Rewrite the rows below, changing "STORE" to "SHOP" and leaving everything else unchanged. Leave the pictures out of your answer.

— start of Task input —

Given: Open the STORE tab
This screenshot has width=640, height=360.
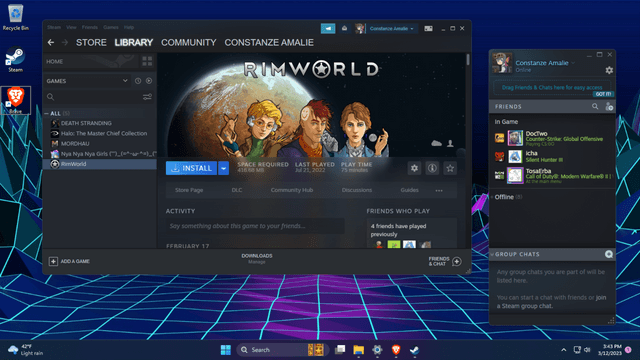Looking at the screenshot, I should coord(91,42).
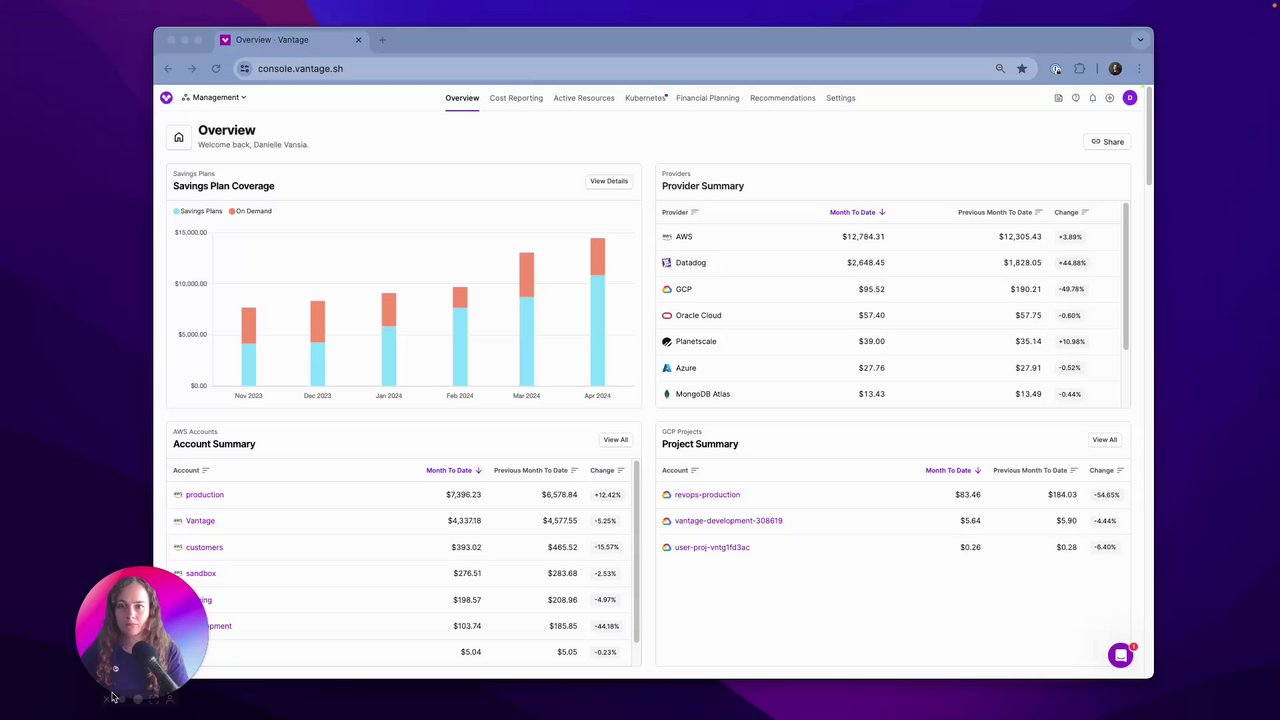Open the notifications bell
This screenshot has height=720, width=1280.
(1092, 98)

— end of Task input —

Answer:
Given: Open the SHOP tab
This screenshot has width=640, height=360.
Looking at the screenshot, I should coord(91,42).
Open the notifications bell
This screenshot has height=720, width=1280.
(1092, 98)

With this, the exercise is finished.